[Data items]
++++

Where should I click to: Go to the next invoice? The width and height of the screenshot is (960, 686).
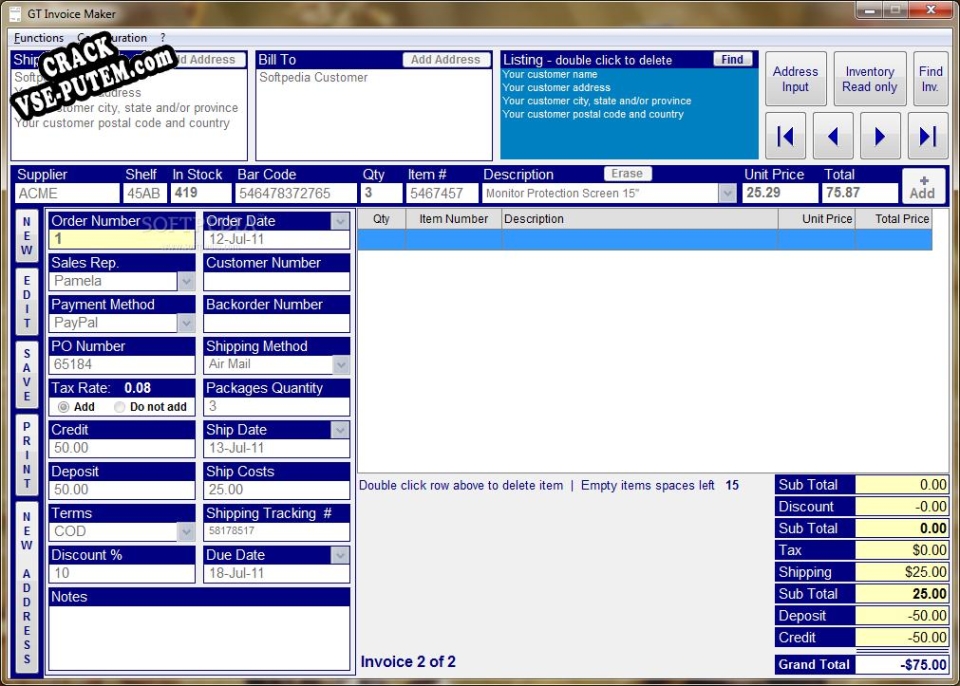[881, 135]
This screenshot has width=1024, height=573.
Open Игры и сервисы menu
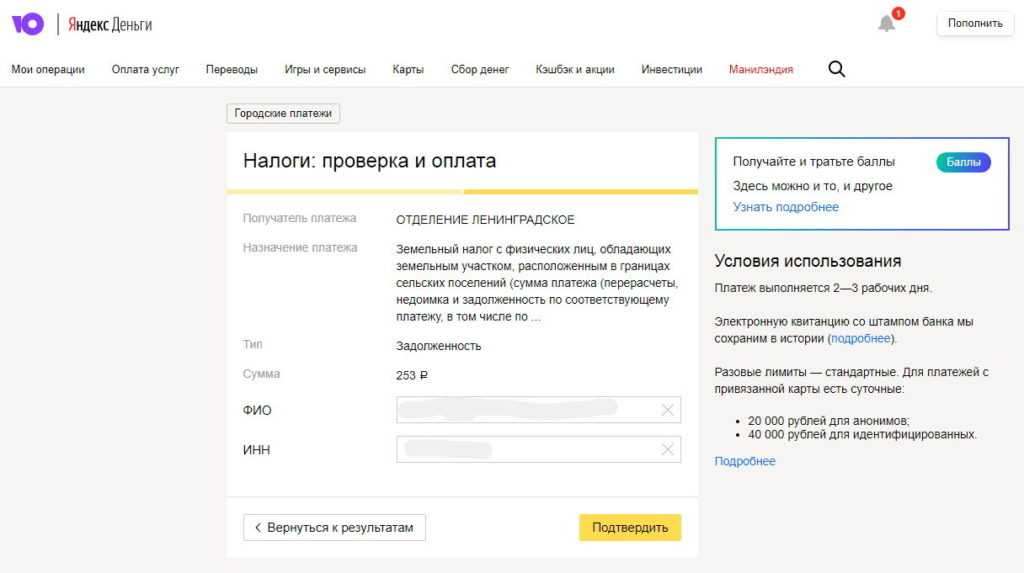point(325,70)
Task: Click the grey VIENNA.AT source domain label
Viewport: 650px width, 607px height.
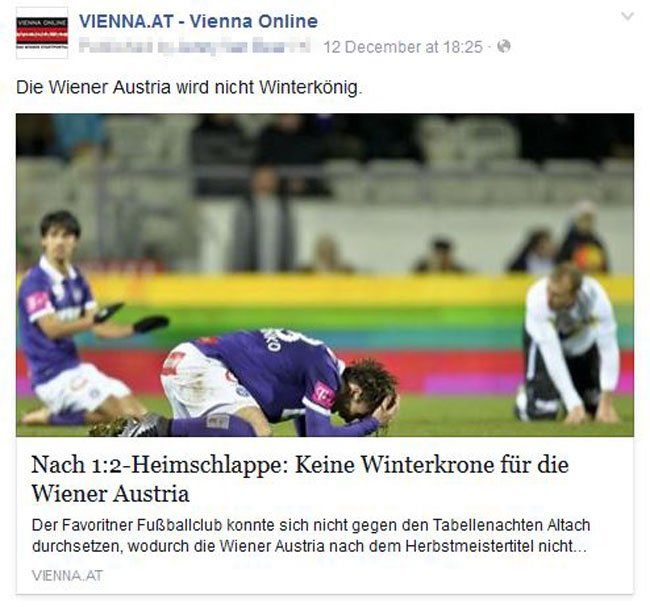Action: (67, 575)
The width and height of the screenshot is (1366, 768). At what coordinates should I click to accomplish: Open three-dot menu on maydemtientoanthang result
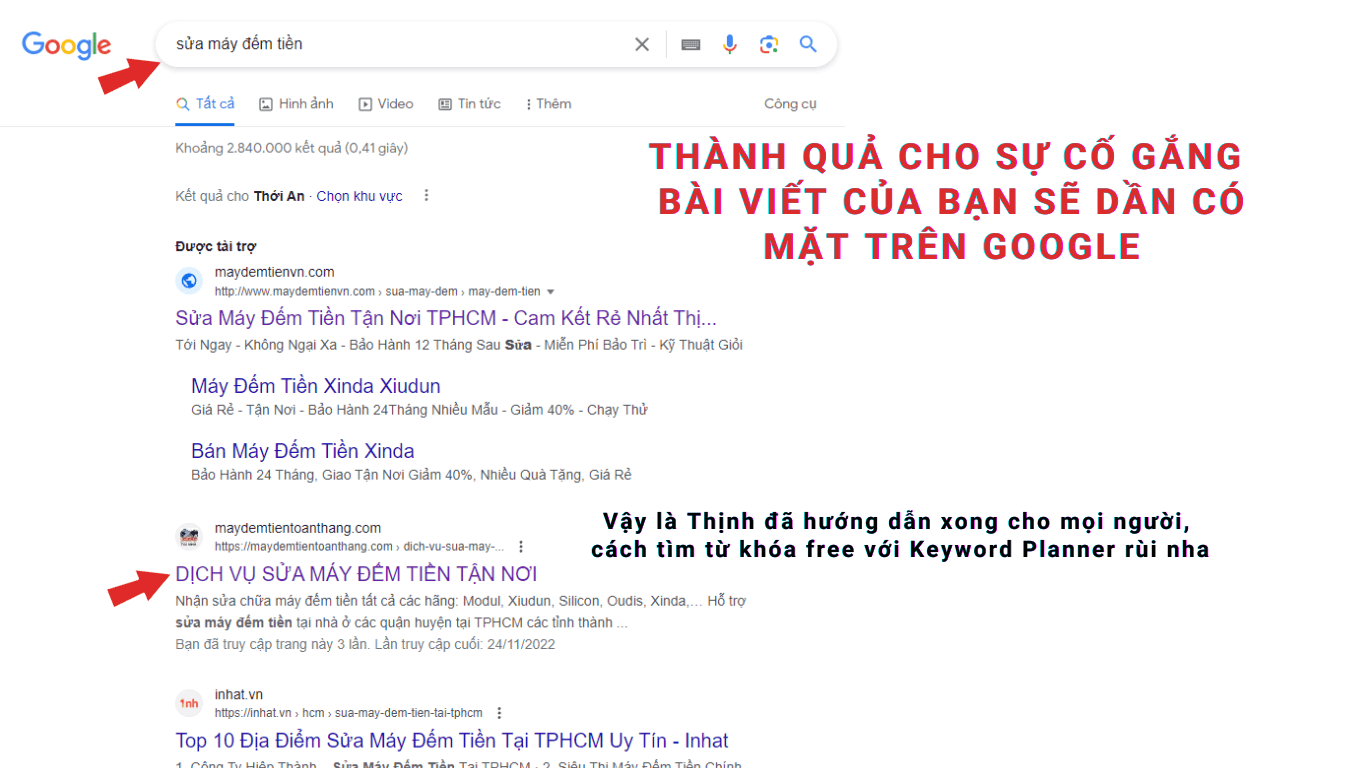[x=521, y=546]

++++

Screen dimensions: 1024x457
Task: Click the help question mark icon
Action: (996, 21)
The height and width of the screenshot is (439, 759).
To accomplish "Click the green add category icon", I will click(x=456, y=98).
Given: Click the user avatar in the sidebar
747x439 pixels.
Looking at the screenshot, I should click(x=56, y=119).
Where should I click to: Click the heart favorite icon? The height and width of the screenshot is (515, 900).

++++

[Instructions to follow]:
Retype, exactly and in full, the lines above from the one containing "747x439 pixels." through the one containing "Where should I click to: Click".

[Solution]:
747x439 pixels.
Looking at the screenshot, I should click(x=56, y=119).
Where should I click to: Click the heart favorite icon? The height and width of the screenshot is (515, 900).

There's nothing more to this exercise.